Oliver, Stuart, and Gillian have been friends and lovers. But it's been 10 years since this backbiting trio, which Julian Barnes first introduced in Talking It Over, last met--and a lot has changed. For starters, Oliver has married Gillian, and Stuart, his erstwhile best friend, hates him for it. Not just because Stuart was once married to Gillian, but because he still loves her and has never ceased to regard himself as her savior. Under the guise of repairing old friendships--"all blood under the bridge"--this mild-mannered third wheel insinuates himself into the couple's life by offering advice, providing support, and even giving Oliver a job. Once he's maneuvered his nemesis into a crippling depression, Stuart unveils his master plan.

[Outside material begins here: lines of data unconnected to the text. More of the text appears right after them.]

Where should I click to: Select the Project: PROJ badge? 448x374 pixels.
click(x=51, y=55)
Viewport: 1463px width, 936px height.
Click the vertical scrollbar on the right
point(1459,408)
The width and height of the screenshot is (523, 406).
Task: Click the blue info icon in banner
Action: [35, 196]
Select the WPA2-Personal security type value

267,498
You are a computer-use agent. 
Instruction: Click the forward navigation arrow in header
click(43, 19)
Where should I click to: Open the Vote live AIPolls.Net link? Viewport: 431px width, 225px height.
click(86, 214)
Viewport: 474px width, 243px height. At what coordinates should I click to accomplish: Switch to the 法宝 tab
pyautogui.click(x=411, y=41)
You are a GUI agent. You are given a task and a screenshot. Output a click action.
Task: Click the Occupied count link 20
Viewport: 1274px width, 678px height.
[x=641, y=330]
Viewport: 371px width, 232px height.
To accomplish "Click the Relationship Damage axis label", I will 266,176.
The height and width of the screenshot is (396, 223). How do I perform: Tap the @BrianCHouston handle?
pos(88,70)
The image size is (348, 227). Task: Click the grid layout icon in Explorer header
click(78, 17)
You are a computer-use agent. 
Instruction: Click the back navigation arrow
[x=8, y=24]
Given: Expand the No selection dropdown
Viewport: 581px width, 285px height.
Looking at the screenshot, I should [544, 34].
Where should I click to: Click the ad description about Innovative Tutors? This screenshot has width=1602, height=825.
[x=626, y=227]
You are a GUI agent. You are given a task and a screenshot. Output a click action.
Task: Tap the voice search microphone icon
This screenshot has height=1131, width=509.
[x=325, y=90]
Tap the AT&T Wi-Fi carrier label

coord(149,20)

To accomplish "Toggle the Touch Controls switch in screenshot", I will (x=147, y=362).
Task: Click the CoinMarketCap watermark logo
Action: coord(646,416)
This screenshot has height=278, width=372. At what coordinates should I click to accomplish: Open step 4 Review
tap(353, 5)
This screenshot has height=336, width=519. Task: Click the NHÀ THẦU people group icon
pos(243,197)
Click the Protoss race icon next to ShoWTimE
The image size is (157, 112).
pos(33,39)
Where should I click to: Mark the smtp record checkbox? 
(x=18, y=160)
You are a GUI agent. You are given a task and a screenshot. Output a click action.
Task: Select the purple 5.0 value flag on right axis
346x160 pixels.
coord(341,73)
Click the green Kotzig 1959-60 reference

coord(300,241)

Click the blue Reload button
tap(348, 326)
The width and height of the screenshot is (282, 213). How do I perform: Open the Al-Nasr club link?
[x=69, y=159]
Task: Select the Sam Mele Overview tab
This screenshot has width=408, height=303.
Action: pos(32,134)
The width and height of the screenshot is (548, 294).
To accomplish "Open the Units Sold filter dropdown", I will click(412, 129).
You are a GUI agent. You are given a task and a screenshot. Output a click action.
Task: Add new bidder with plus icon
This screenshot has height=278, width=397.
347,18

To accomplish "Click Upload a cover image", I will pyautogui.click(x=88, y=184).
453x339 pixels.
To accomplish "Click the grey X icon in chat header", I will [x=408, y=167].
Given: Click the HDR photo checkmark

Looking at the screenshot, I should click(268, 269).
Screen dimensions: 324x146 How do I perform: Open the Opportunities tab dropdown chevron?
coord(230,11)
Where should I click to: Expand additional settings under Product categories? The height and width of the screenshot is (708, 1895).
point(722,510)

In Love, Etc. Barnes adopts the same technique he used in the earlier installment, allowing his characters to speak their innermost thoughts and secrets directly to the reader--and just about everybody gets some good lines. (Oliver: "Yes, everything went swimmingly, which is a very peculiar adverb to apply to a social event, considering how most human beings swim.") But the book is also a bewitchingly intimate excursion into betrayal and jealousy. With painstaking detail, Barnes creates a vibrant portrait of a modern love triangle--as funny as it is cruel, as absurd as it is deep. Few contemporary writers can portray Middle England, with all its temptations, so darkly. --Matthew Baylis

From Publishers Weekly

The ever-brilliant Barnes concocts a mordant sexual comedy for his latest novel, taking over the later lives of three characters he introduced in the earlier Talking It Over. Straight, rather stuffy organic-food kingpin Stuart; his former best friend, the ebulliently witty layabout Oliver; and Gillian, whom Oliver stole from Stuart, address the reader in turns about just what happened (or in Oliver's case, show off for the reader in a dazzling display of verbal pyrotechnics that would bring down the house if this were a play). There's no doubt that in most ways Stuart deserves Gillian more than Oliver does, and the latter's attraction for her seems odd. On the other hand, Oliver is, unexpectedly, quite a good father, and there are hints of obtuseness and brutality about Stuart's bluff self-satisfaction. Poor Gillian, whose French-born mother also comments on the proceedings from a cynical distance, seems quite unable to decide between the two men when Stuart forcibly reenters her life. Out of their often self-serving, sometimes touchingly self-aware accounts of a handful of encounters emerges a funny, occasionally poignant look at the strange confusion between friendship and loveAas well as more than a hint that nobody truly knows just who they really are and what they are capable of. It's slight but telling and, except for Oliver's wonderful and witty set pieces, oddly subdued for Barnes, but it would make an excellent play, in the Tom Stoppard vein. (Feb. 13) Forecast: Although Barnes's succession of clever novels have won him a following here, the strongly English domesticity portrayed in Love, Etc. seems unlikely to gather him many new adherents. For connoisseurs of brilliant invective, however, it's a treat, and Knopf is anticipating that interest with a 40,000 first printing.